È tutto relativo

venerdì 20 dicembre 2019


Sulla faccenda “Gregoretti” verrebbe da dire che anche su Giuseppe Conte, Luigi Di Maio, Beppe Grillo e i grillini. Albert Einstein aveva ragione, è tutto relativo. Parliamoci chiaro a sostenere che sulla Diciotti c’era consenso unanime, mentre sulla Gregoretti, il ministro dell’Interno avrebbe fatto tutto da solo e di nascosto, è a dire poco paradossale. Sia chiaro che pur di mantenere uno stipendio e una poltrona di prestigio, la politica ci abbia abituati a vederne di tutti i colori è vero, ma in questo caso francamente si è passato ogni confine, l’infinito si espande sempre.

Oltretutto sul processo per Matteo Salvini stavolta c’è un intervento della magistratura che lascia esterrefatti, non solo i giudici vedi “Opendi Matteo Renzi tendono a stabilire cosa sia e cosa non sia un partito, ma arrivano a interpretare cosa sia e cosa non sia una scelta politica. Lo sappiamo, qualcuno obietterà che non è così, perché dietro le due questioni, quella di Renzi e quella di Salvini, ci sono ipotesi di reato e dunque l’intervento dei giudici è scontato, peccato che nella magistratura stessa, ci siano posizioni contrastanti.

Che piaccia o meno siamo di fronte ad una politica sempre più inaffidabile, e ad una magistratura sempre più presente, seppure in sottile punta di diritto, nelle scelte e nella vita parlamentare. Per carità che Di Maio e i grillini fossero inaffidabili si sapeva prima della scelta scriteriata di Salvini di farci un governo assieme, bastava passeggiare per Roma e parlare coi romani per capirlo, ma che arrivassero a smentire le ragioni stesse della loro esistenza in vita è troppo. Tanto è vero che la faida interna contro Di Maio nasce proprio dallo spergiuro sul programma dei cinque stelle, a partire dal voto favorevole sul Mes, ecco perché siamo andati oltre ogni confine.

Del resto, l’isolamento nel quale è stato abbandonato Salvini sul caso Gregoretti, sovrapponibile a quello Diciotti, la dice lunga sulle motivazioni che hanno spinto Conte a farsi sostenere dall’alleanza fra grillini, Renzi e Zingaretti, una Manovra solo per impedire il voto a qualsiasi costo. E il costo che l’Italia paga è quello che vediamo. Ipocrisia, tasse, manette, obbedienza assoluta alla Ue, assenza di programmi, vertici notturni per mediare, trasformismi a gogò, zig zag su tutto, scissioni e trappole incrociate, le clausole Iva per niente annullate ma solo trasferite al 2020.

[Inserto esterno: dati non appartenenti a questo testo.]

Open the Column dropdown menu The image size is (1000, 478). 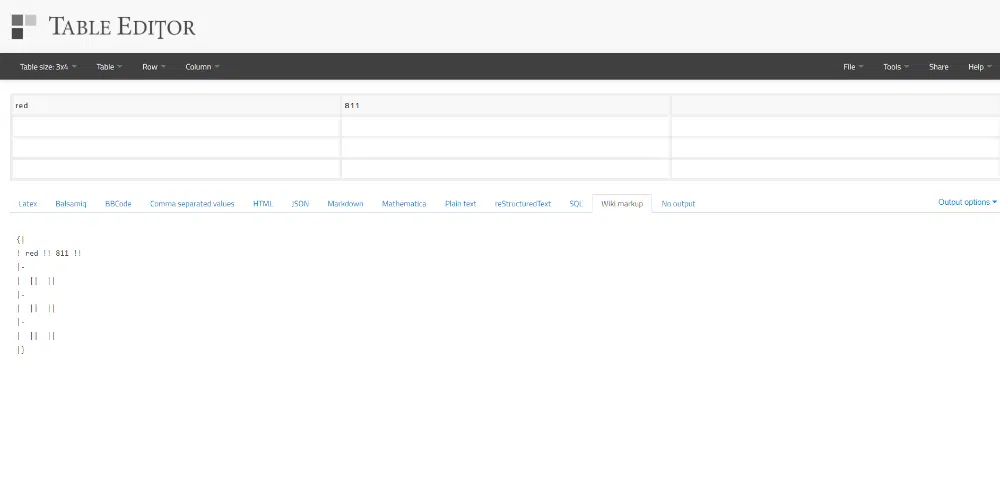coord(201,67)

Ecco perché quando la politica vera latita e il Parlamento sbanda, quando l’unico pensiero è la poltrona, quando domina la paura di andare a casa e che si torni al voto, la magistratura trova spazio per supplire e intervenire. Vale per Taranto e per il caso Ilva, per il decreto sicurezza e per l’immigrazione, per Diciotti e Gregoretti, per le fondazioni, insomma vale per un campo che si allarga sempre e tende a relegare in una sorta di ruolo minore la sovranità parlamentare. Sia chiaro è la politica che sbaglia, che è sempre più incapace di riforme e decisioni coerenti sulla separazione dei ruoli e dei poteri, una politica che eviti incertezze nelle quali trova spazio la supplenza.

Del resto se le riforme si annunciano solo, le maggioranze si fanno contro, si promette una cosa e se ne fa una contraria, si passa da un governo all’altro senza elezioni, si lascia che un Premier guidi coalizioni opposte, ci si appella sempre a un salvatore nuovo, tutto diventa relativo. È dal 2008 che l’Italia non ha una maggioranza chiara uscita dal voto, da Berlusconi, in 11 anni, Renzi, Conte uno e Conte dueMario Monti, Enrico Letta, Paolo Gentiloni, , tutti premier mai votati sostenuti da maggioranze all’impronta,” ballerine”, e adesso ci sono pure le Sardine.

Ecco perché serve votare, anziché averne paura, non regge la scusa che col voto non cambierebbe niente, a marzo 2018 vinse la coalizione di centrodestra, se gli si fosse consentito di andare in Parlamento per cercare l’appoggio, magari oggi non ci troveremmo un governo e un Parlamento senza coraggio.